(Stored data)
══════════
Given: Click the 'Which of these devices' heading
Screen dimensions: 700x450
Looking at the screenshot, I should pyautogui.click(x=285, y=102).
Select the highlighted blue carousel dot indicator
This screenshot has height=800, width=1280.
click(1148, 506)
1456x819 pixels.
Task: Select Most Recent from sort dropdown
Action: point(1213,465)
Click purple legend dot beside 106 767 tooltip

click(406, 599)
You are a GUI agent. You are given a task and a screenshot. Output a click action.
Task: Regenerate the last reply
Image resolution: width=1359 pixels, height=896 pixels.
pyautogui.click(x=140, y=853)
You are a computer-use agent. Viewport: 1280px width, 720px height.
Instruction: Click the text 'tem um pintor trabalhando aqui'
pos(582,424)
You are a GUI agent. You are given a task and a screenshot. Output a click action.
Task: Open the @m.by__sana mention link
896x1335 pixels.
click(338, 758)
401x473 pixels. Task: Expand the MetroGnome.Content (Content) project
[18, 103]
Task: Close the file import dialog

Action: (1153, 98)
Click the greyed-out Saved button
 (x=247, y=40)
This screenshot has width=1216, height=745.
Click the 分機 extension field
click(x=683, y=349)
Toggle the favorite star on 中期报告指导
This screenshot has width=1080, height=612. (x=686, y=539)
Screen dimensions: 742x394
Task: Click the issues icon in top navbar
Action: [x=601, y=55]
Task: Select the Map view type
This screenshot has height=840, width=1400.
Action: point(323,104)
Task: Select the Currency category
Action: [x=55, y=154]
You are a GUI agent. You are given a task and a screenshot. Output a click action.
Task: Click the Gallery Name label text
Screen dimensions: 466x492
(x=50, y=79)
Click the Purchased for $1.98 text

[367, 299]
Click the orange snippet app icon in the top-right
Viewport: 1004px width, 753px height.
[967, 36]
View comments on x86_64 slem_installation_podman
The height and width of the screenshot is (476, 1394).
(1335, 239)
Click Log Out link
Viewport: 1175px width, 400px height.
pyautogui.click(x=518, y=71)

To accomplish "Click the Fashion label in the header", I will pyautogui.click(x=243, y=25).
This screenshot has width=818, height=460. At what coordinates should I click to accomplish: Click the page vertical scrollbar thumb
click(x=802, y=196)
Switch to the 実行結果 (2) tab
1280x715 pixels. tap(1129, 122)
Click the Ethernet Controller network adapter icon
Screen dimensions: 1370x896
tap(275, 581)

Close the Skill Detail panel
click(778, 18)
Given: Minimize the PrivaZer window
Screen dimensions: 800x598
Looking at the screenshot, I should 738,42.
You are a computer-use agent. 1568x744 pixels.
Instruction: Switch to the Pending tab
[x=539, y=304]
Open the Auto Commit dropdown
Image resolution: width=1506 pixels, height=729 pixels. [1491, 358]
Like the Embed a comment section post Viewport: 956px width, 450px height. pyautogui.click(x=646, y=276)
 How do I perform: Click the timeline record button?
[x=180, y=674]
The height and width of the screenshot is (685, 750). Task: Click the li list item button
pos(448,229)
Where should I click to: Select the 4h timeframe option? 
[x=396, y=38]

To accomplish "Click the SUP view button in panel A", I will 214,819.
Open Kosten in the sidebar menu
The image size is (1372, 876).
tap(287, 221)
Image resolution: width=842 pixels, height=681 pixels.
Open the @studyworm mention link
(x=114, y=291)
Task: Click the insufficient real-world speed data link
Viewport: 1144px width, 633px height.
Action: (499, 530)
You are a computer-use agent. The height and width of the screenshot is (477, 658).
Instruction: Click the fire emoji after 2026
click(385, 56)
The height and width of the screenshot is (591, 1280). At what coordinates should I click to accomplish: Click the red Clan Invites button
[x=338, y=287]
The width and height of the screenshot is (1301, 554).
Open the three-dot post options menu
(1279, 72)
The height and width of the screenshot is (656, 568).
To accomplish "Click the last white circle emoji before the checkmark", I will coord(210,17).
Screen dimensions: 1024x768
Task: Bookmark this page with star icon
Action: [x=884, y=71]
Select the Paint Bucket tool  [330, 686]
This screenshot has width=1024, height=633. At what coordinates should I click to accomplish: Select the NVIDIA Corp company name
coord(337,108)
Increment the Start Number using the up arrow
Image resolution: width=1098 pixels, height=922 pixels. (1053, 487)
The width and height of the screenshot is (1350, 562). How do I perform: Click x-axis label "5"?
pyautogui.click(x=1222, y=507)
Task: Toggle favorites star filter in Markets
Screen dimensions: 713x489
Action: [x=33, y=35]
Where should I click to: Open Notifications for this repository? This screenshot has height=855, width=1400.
══════════
Please copy every line of the records above in which "computer" appears.

You are a computer-use agent. Viewport: 1280px width, 720px height.
You are a computer-use agent. 1568x744 pixels.
You are a computer-use agent. The height and width of the screenshot is (477, 658).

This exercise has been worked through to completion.